● **Problem**: Set each line of the material below down word for word, from the first through the line that holds "Task: Click the", but not the pictures.

○ ○ ○ ○ ○

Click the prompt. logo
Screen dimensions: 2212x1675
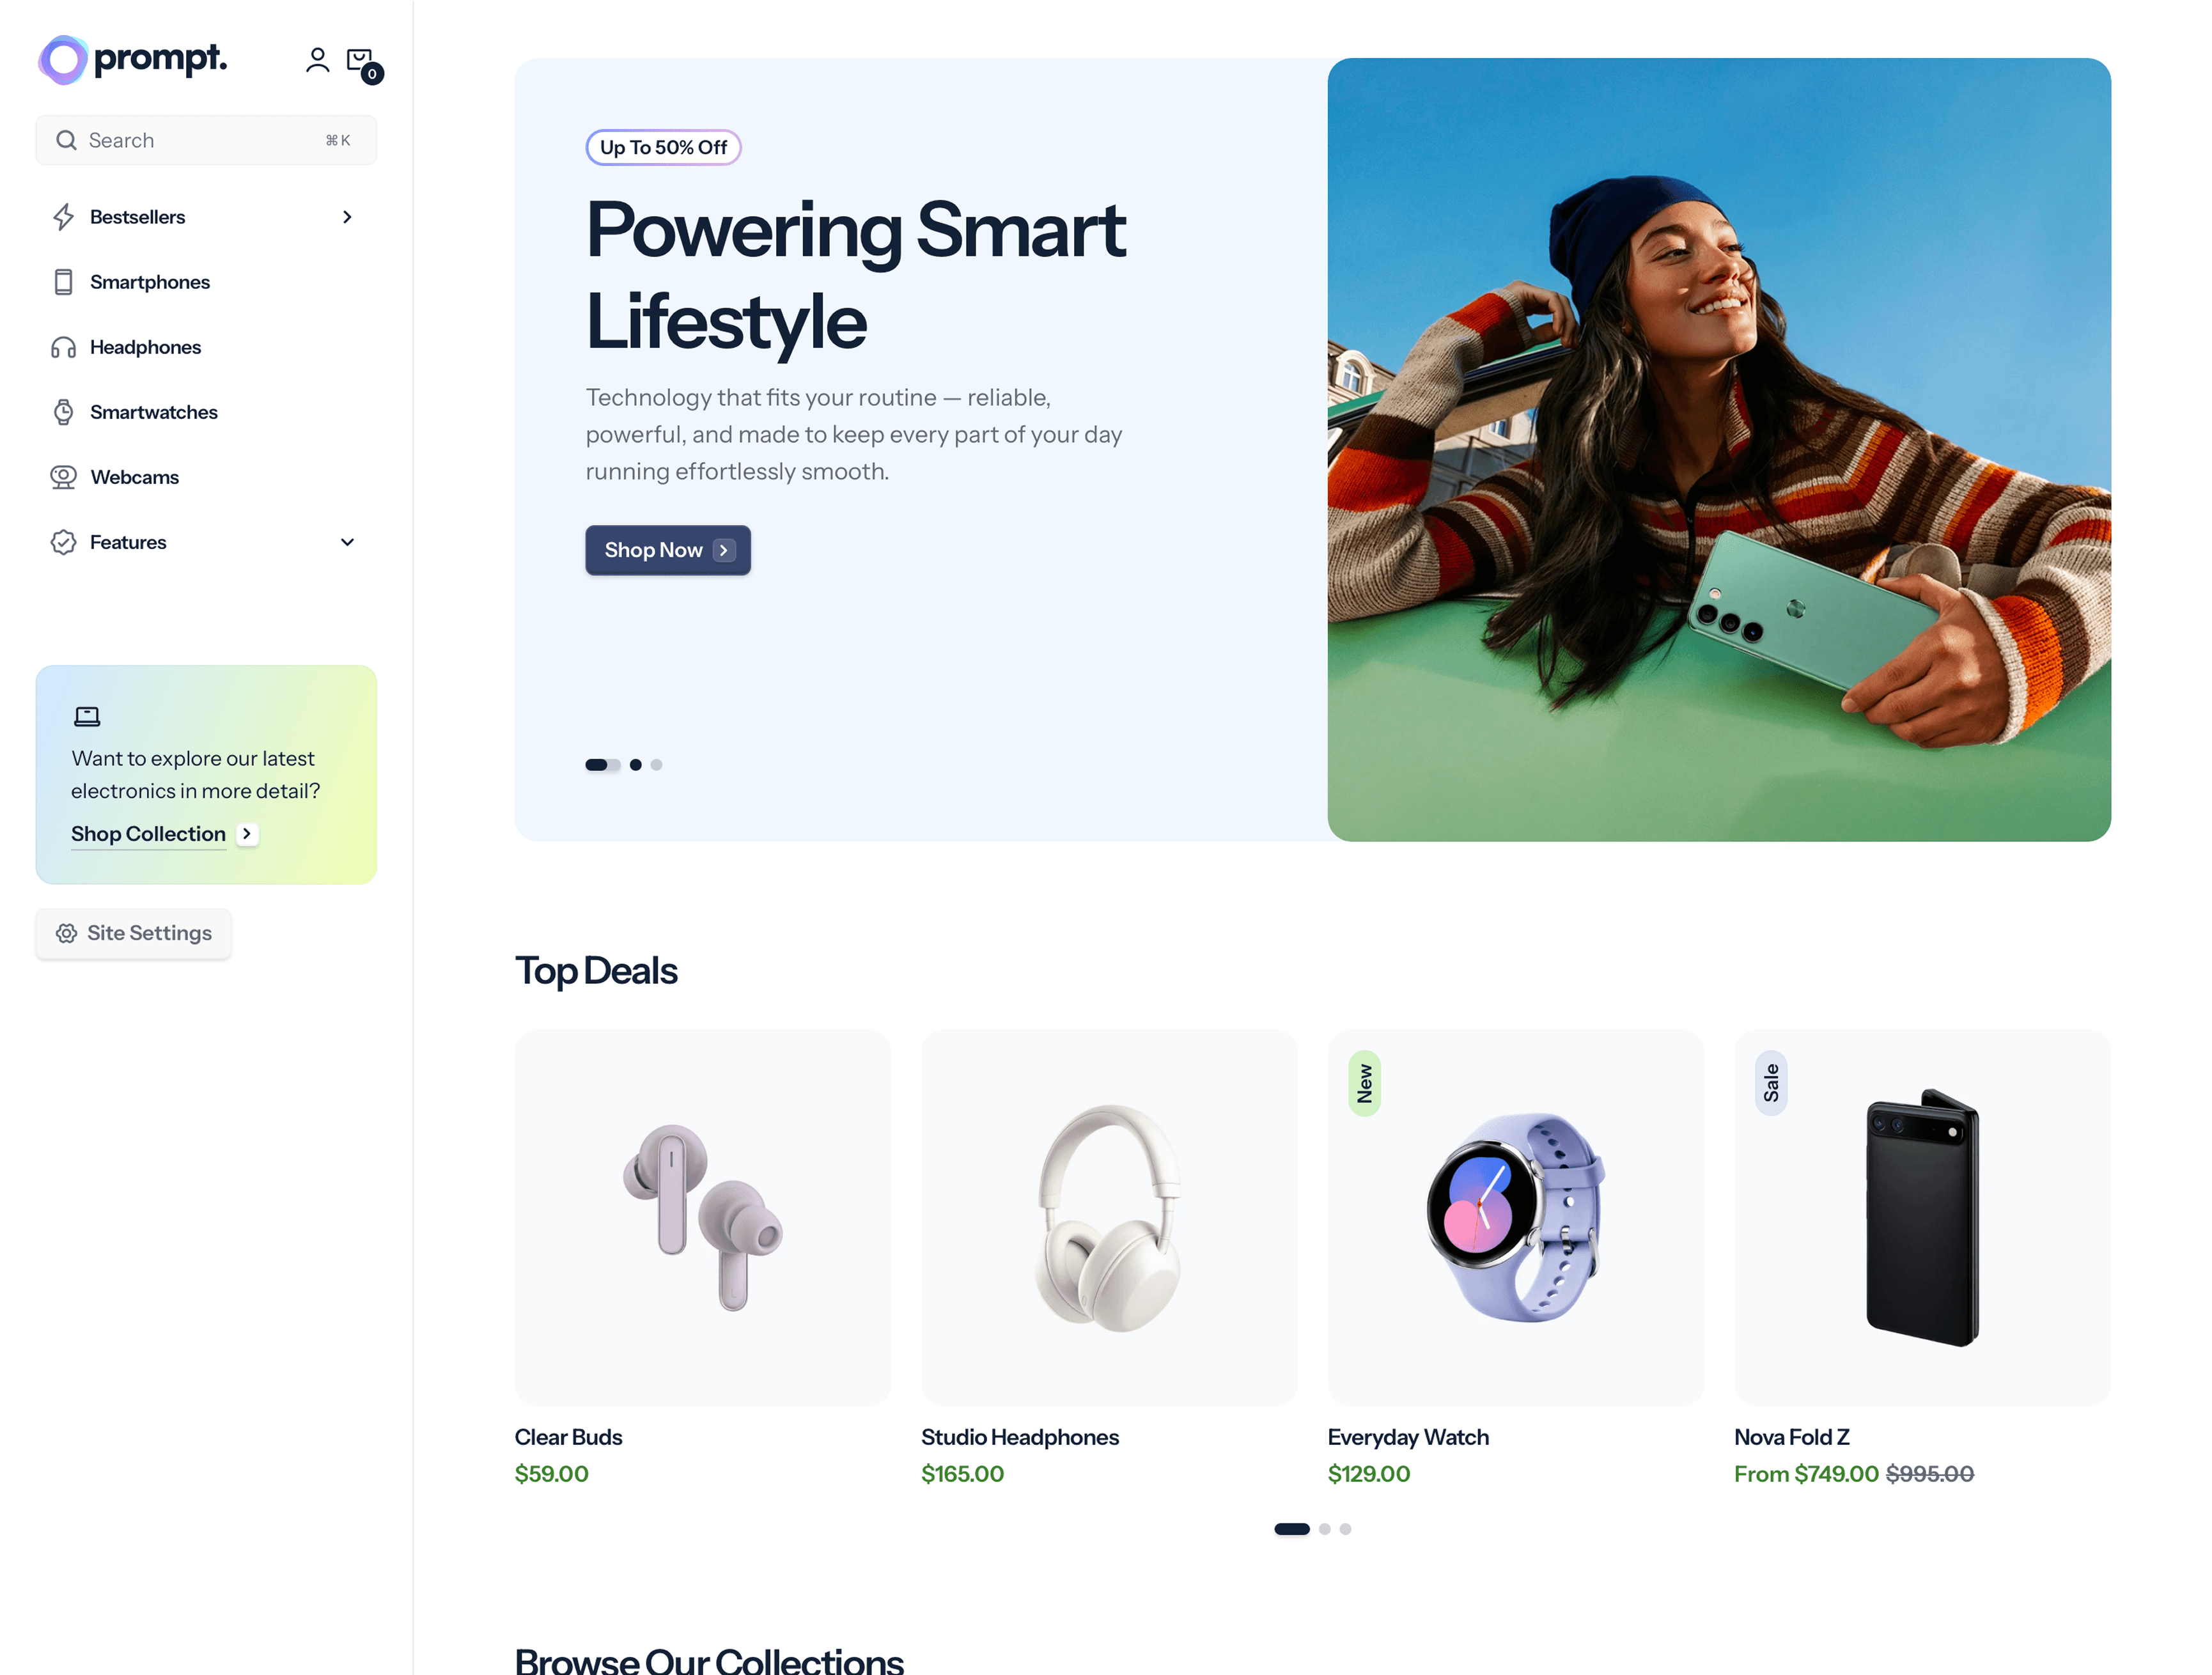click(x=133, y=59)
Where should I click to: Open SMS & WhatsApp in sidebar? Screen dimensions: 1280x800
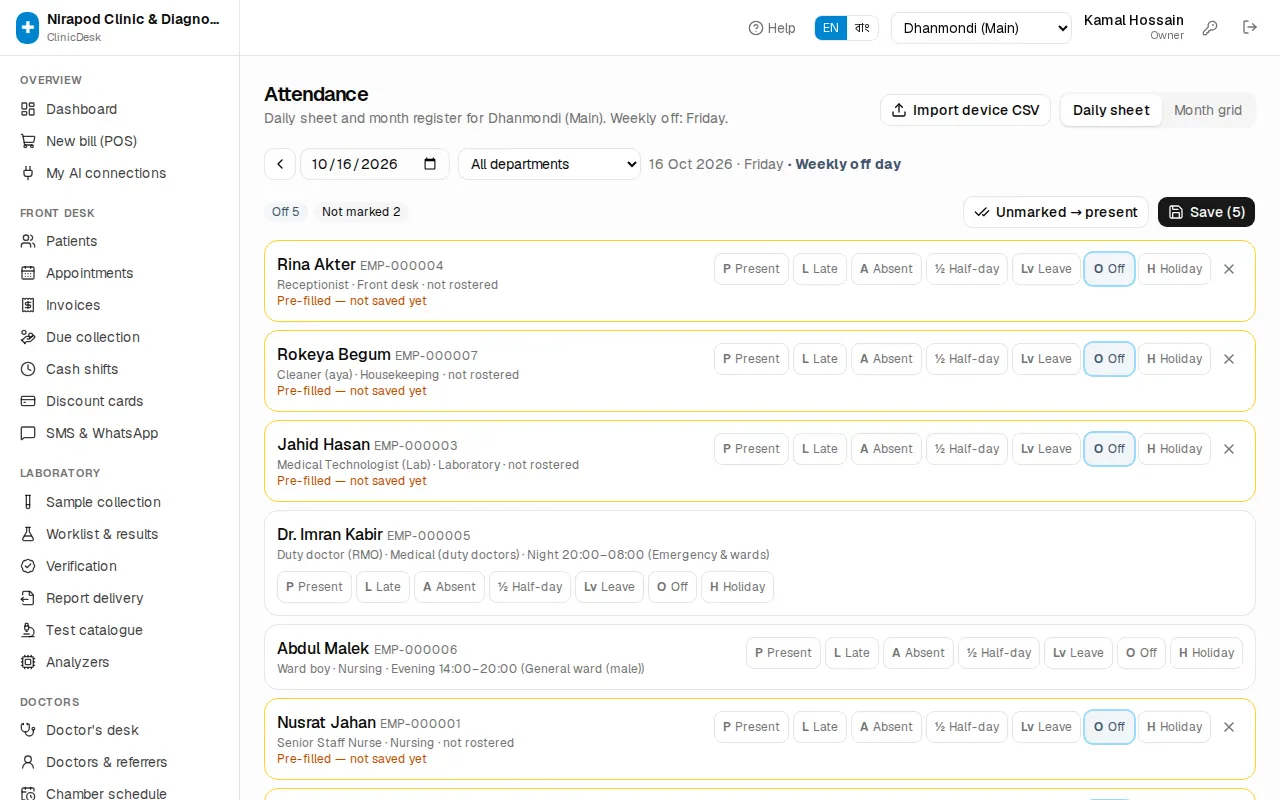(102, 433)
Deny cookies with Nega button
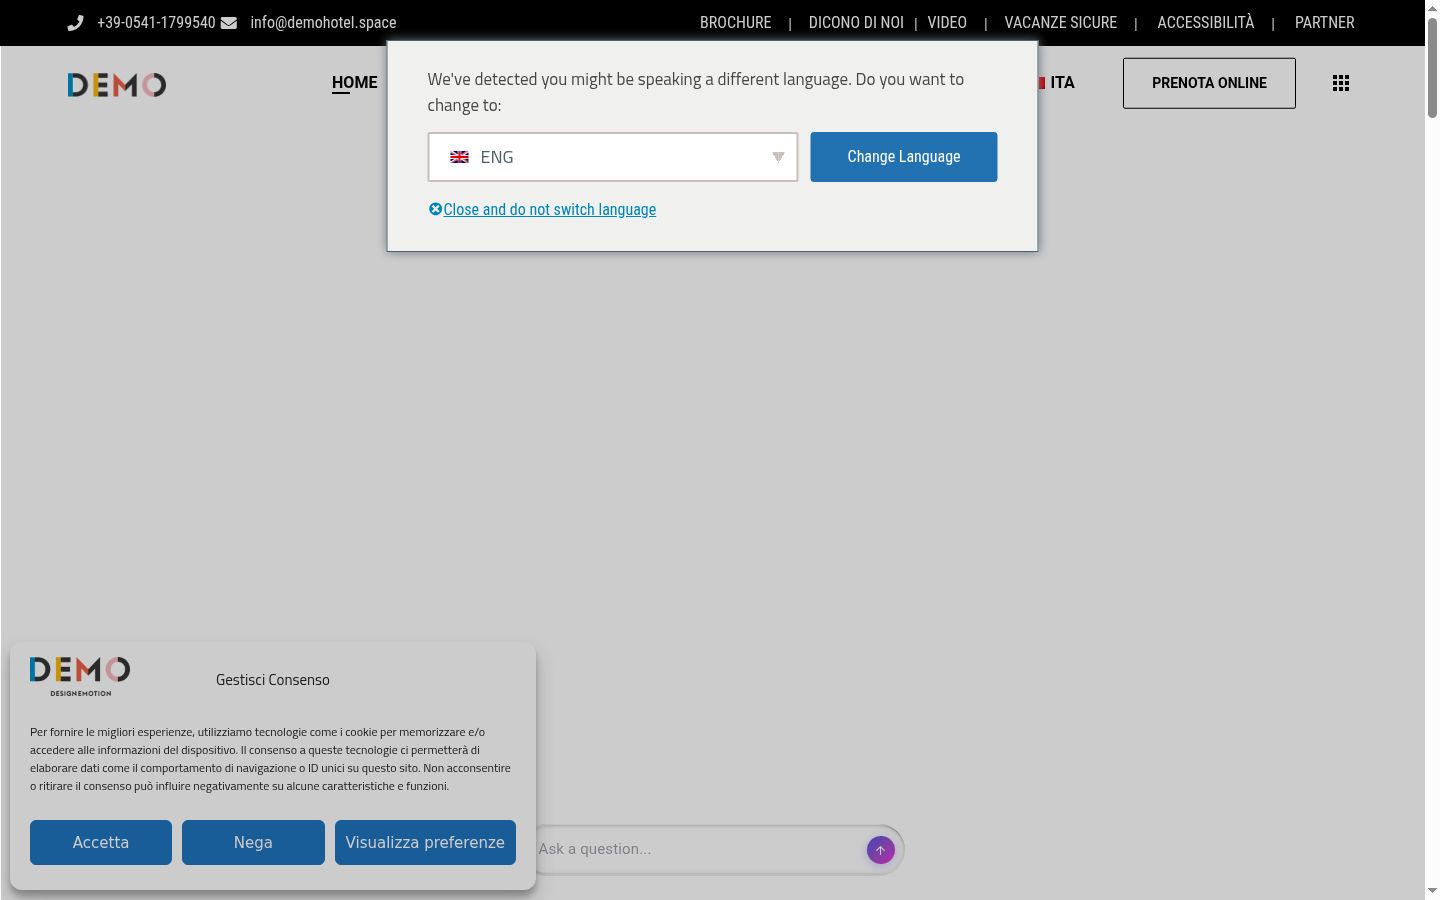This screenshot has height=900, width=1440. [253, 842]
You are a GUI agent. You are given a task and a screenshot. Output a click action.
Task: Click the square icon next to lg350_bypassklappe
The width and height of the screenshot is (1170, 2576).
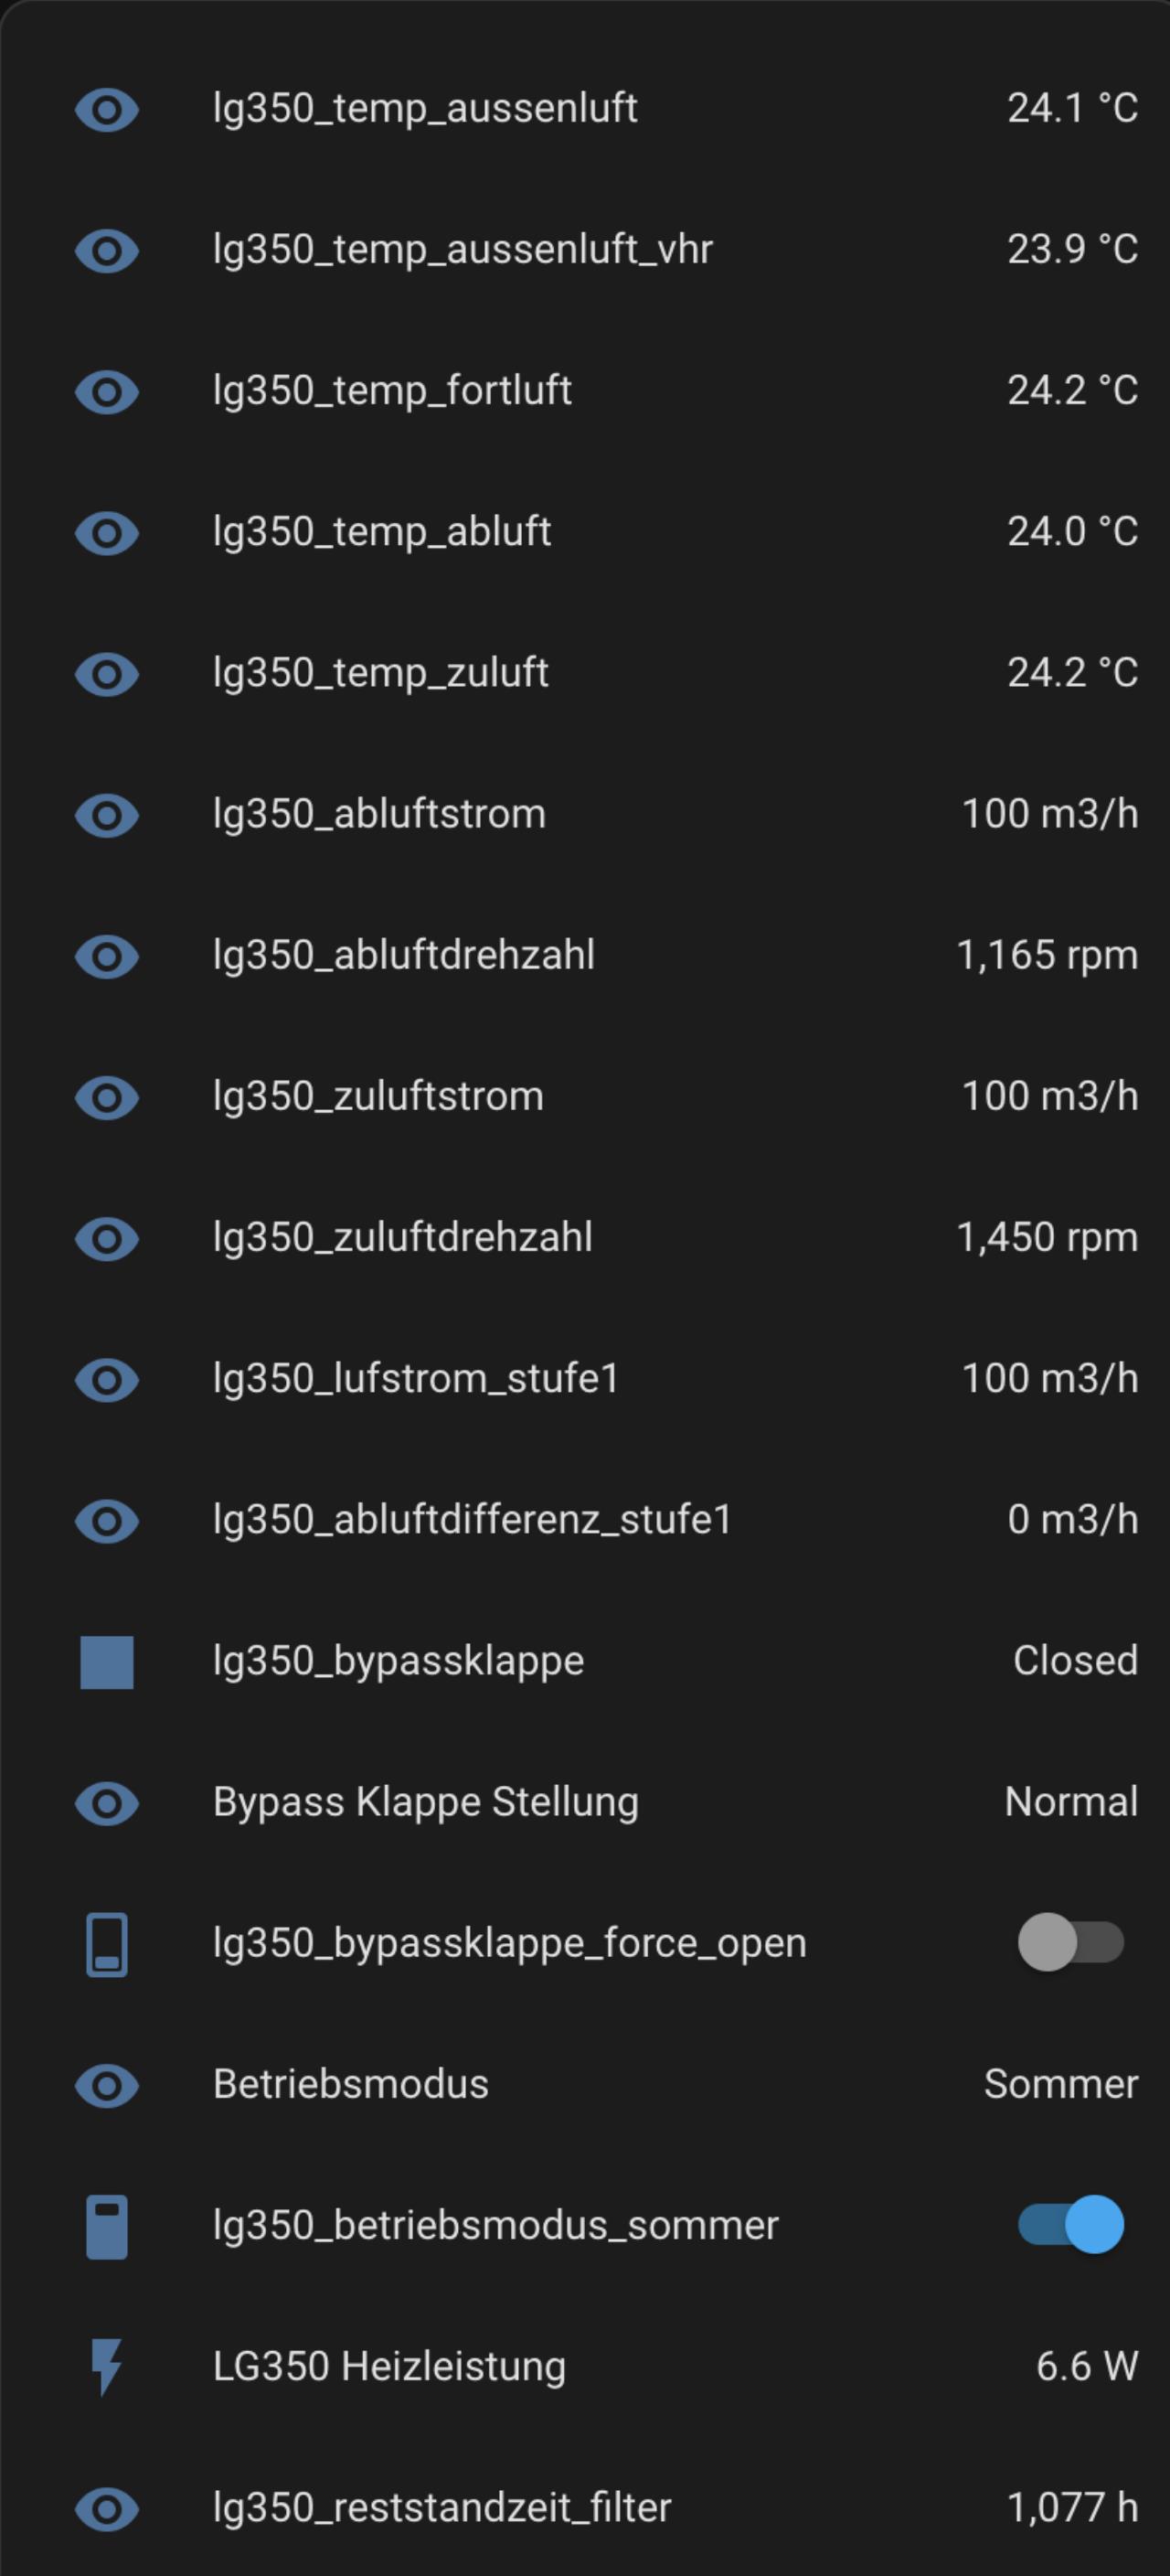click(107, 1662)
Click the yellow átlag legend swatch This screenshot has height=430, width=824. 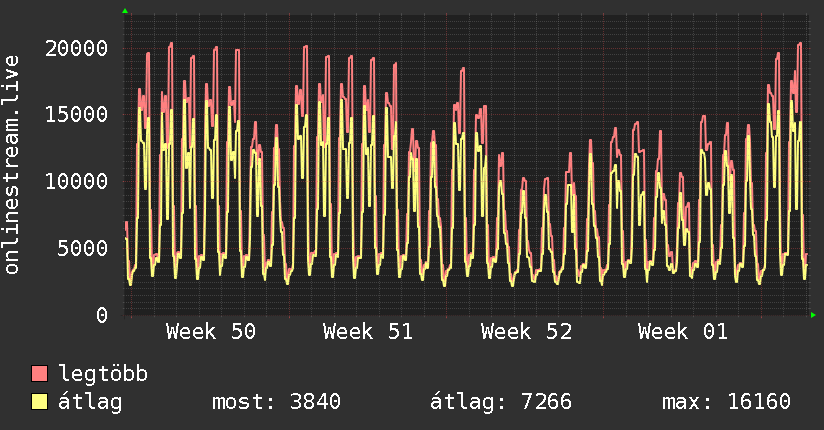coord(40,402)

○ ○ ○ ○ ○

● **Exercise solution**:
Click the prompt. logo
Screen dimensions: 2212x1675
click(x=133, y=59)
Where should I click to: Open SMS & WhatsApp in sidebar? Screen dimensions: 1280x800
(102, 433)
Deny cookies with Nega button
This screenshot has height=900, width=1440. [253, 842]
You are a GUI agent. You are given a task and a screenshot. Output a click action.
Task: Click the square icon next to lg350_bypassklappe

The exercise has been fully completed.